E haliyle telefonda artık parmağımızı koyarak tuş kilidi açma olayı olmayacağı için, tuş da tamamen kaybolmuş oluyor. Ancak artık telefonunuzun güvenliği Face ID isimli bir yüz tanıma teknolojisine emanet. Burada hemen aklımıza sorular geliyor biliyorum. “Kandırmak mümkün mü?, “Ne kadar güvenli?”, “Parmak izimden sonra yüzüm de mi Apple’da olacak?” Tim Cook’un cevabı ise basit. “Güvenli.” Touch ID ile 50.000’de 1 kilit çözme ihtimali bulunan telefon, Face ID ile bu oran 1 Milyon’da 1’e düşüyor. Ayrıca bunu önlemek için de birçok makyöz ile çalışılmış. Özelliği yüzümüze tanıttığımızda, yüzümüzün matematiksel bir formülünü çıkarıp bizi kaydediyor ve zamana bağlı fiziksel değişimlerde dahi hatırlayabiliyor. Geçtiğimiz günlerde Samsung’un yüz tanıma özelliğinin bir fotoğrafla nasıl kandırıldığına dair bir video ile karşılaştığımızı hatırlarsınız. Tam da bu yüzden gizlilik tartışmaları burada anında tekrar devreye girdi.
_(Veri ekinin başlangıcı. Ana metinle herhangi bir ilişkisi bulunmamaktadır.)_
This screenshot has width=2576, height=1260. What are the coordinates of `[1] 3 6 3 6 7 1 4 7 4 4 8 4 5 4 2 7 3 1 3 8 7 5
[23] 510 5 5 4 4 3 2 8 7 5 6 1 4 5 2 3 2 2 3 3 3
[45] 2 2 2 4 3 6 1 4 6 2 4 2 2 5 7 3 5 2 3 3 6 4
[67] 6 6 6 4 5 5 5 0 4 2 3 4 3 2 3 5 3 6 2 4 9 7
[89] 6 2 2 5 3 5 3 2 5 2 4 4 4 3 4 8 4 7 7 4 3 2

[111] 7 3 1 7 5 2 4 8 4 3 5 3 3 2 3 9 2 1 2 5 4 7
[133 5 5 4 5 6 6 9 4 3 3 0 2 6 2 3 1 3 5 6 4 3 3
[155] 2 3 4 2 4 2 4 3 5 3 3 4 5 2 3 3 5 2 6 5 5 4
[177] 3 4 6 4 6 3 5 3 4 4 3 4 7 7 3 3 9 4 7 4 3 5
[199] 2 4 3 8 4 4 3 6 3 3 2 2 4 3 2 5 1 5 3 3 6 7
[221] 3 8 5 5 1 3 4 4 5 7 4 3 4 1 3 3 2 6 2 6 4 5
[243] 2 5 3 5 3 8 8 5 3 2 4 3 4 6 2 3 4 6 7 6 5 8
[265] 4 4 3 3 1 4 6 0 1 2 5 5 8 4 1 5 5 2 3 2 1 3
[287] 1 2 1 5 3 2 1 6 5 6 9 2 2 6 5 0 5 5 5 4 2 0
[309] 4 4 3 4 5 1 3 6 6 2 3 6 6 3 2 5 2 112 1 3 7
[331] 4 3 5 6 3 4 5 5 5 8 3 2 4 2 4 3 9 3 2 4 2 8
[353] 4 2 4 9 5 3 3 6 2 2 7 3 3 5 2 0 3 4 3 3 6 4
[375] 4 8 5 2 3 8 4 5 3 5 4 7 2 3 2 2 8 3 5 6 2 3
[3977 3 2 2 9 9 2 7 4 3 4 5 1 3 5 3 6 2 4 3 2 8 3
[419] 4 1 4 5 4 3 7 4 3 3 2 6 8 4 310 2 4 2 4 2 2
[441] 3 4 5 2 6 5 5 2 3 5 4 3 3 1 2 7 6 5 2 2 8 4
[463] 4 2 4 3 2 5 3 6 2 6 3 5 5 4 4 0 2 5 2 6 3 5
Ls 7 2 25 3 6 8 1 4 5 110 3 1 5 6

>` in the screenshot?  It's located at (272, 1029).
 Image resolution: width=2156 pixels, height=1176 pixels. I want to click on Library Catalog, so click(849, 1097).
Zira teknolojinin tanıtımı sırasında da yüz tanıma teknolojisinde bir arıza yaşandı ve etkinlikte komik bir durum ortaya çıktı.
iPhone X’in irili ufaklı diğer yeniliklerini her yerden öğrenebilirsiniz fakat buradan başka bir konuya değinmek istiyorum. iPhone X gerçekten güzel bir telefon haline geldi. Ancak telefonun yeniliklerle donatılması bizlere gerçek bir yenilik verdiği anlamına da gelmiyor. Apple akıllı telefon pazarının büyük bir bölümünü domine etmiş olsa da açıkçası yıllardır radikal bir değişikliğe imza atmış değil. Gerek minimalist göz alıcı tasarımları ya da tanıtım/lansman becerileriyle 5 yıl öncesinin özelliğinden bile bahsederken (Mesela kablosuz şarj) sanki yeni keşfedilmiş havası veren Apple, yine de kemik kitlesi sayesinde satış rekorlarına ortak olmayı ihmâl etmiyor. Hayal kırıklığı yaşayıp yaşamayacak olmanız tabi ki beklentilerinize de bağlı ancak vadedilenlerin yeni teknolojiler olmadığını anlamak için bilgisayar mühendisi olmamıza gerek yok. Bu aslında üzerine düşünülüp “Apple ne yaparsa alırım” ya da “Telefon beni tatmin ettiği için aldım” ayrımını iyi anlayabilmemiz için gerekli bir konu. Hele hele bu ürünler cebimize fahiş fiyatlarla giriyorsa.
Apple’ın eski yenilikçi performansının arkasında Steve Jobs’ın bırakmış olduğu bir miras olduğunun da altını çizmek gerekiyor: “Düşük beklenti, bol satış.” Steve Jobs beklentileri yönetme işinde oldukça iyi bir performans sergilese de, Tim Cook aynı şeyi başaramıyor gibi görünüyor. Şahsım adına konuşuyorum, iPhone X’un dahi yenilik bakımından çok şey vermemiş ve beklentimi büyük ölçüde karşılayamamış olması, bence bu mirasın da artık tamamiyle çöktüğü anlamına geliyor. Yani Apple etkinliğinde 12 Eylül’deki gibi isterseler 50 kere “Amazing” kelimesini kullansınlar, gerçekten tatminkâr bir ürün geliştirmedikçe tam anlamıyla bir icattan bahsetmek de mümkün olmayacak.